La possibilité de refuge dans une autre partie du même pays ne peut pas être seulement supposée ou théorique; elle doit être une option réaliste et abordable. Essentiellement, cela veut dire que l’autre partie plus sûre du même pays doit être réalistement accessible au demandeur. On ne peut exiger du demandeur qu’il s’expose à un grand danger physique ou qu’il subisse des épreuves indues pour se rendre dans cette autre partie ou pour y demeurer.
[8] En l’espèce, je conclus que la Commission a correctement énoncé et appliqué le critère à deux volets servant à établir s’il existe une PRI à Cartagena.
[9] Premièrement, la Commission n’a pas accepté qu’il existe un lien entre le demandeur ou les FARC et les incidents suivants, soit la disparition en 2005 d’un frère du demandeur, Jorge; la mort en 2006, d’Hector, un autre frère du demandeur; et l’agression commise sur le père du demandeur en 2005.
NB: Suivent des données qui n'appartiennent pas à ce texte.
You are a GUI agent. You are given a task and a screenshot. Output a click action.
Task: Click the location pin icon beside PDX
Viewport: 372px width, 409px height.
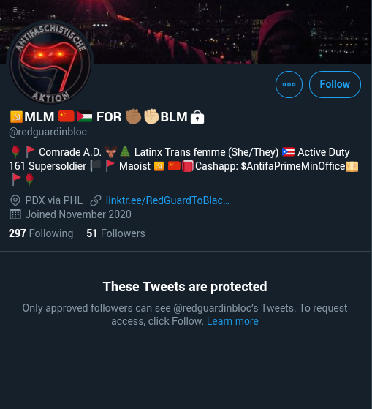[15, 200]
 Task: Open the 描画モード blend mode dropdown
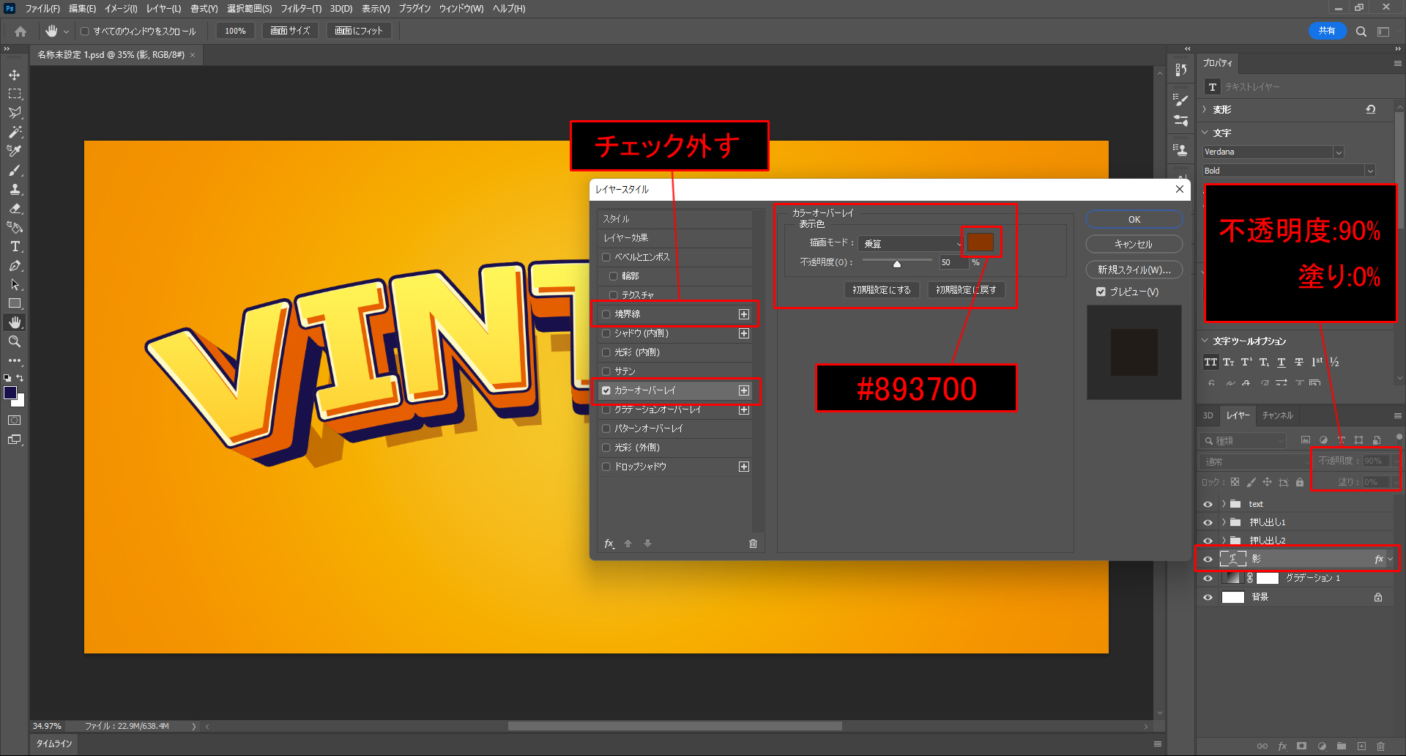click(x=911, y=243)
[10] La Commission a formulé des motifs convaincants à l’appui de sa conclusion (voir les paragraphes 15 à 17 de la décision de la Commission).
[11] Deuxièmement, la Commission s’est demandée si les FARC constituaient une menace pour le demandeur s’il déménageait à Cartagena. À la suite d’une analyse des événements qui auraient eu lieu en 2001, de l’incident ultérieur impliquant la sœur du demandeur, de la situation dans le pays, la Commission a conclu que la crainte du demandeur d’aller vivre à Cartagena n’était pas fondée sur un risque personnel, mais plutôt sur un risque généralisé.
[12] Il n’y a aucune raison de substituer mon opinion à la conclusion tirée par la Commission relativement au premier volet du critère.
[13] Troisièmement, la Commission a examiné s’il serait raisonnable dans les circonstances que le demandeur déménage à Cartagena.
[14] Dans sa décision, la Commission a affirmé ce qui suit au paragraphe 27 :
Le demandeur d’asile est bien positionné pour chercher refuge dans une autre ville de la Colombie, comme Cartagena. Il est jeune et possède des expériences de travail nombreuses et diversifiées, notamment en réparation automobile, en construction et en vente au détail. Un déménagement dans une autre région serait assurément une grosse étape à franchir, mais le demandeur d’asile a déjà montré qu’il avait la volonté d’un tel changement en s’enfuyant d’abord vers les États-Unis, puis en se rendant au Canada, où il a commencé un nouvel emploi et a appris une langue et une culture nouvelles. Le demandeur d’asile ne serait pas exposé à un grand danger physique ou ne subirait pas de préjudices indus s’il se rend à Cartagena ou y demeure. En l’espèce, il serait raisonnable de s’attendre à ce que le demandeur d’asile se prévale d’une possibilité de refuge intérieur à Cartagena.
[15] Je ne relève ici aucune erreur susceptible de contrôle.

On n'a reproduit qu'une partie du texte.